[EXTRACTED INFORMATION — start]
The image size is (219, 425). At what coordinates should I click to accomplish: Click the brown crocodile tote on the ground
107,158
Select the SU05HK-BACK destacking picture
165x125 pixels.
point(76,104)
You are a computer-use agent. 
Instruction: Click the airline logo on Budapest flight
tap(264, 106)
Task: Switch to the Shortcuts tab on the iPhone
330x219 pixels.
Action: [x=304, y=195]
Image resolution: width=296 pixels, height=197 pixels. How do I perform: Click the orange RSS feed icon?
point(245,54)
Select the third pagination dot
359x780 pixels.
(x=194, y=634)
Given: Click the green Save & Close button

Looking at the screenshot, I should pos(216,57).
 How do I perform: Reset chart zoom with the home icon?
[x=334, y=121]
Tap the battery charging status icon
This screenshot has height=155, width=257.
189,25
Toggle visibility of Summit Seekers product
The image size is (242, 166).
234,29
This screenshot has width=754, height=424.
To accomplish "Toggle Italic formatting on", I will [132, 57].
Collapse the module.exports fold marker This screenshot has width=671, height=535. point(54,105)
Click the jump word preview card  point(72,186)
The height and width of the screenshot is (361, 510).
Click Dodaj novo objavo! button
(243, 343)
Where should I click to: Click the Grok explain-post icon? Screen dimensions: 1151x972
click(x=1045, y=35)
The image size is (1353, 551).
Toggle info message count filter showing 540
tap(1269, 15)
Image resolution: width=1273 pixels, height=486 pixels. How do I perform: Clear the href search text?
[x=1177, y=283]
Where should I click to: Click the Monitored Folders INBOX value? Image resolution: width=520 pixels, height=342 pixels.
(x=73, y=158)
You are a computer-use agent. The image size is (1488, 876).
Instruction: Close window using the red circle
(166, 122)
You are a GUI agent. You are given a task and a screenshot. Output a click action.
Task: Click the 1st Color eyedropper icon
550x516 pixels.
[EXTRACTED INFORMATION — finish]
## EXERCISE PROMPT
Where in the records does the word "computer" appear? Copy each line that holds it.

## FINISHED EXERCISE
You are a computer-use agent. 
You are a computer-use agent. The image size is (1488, 876).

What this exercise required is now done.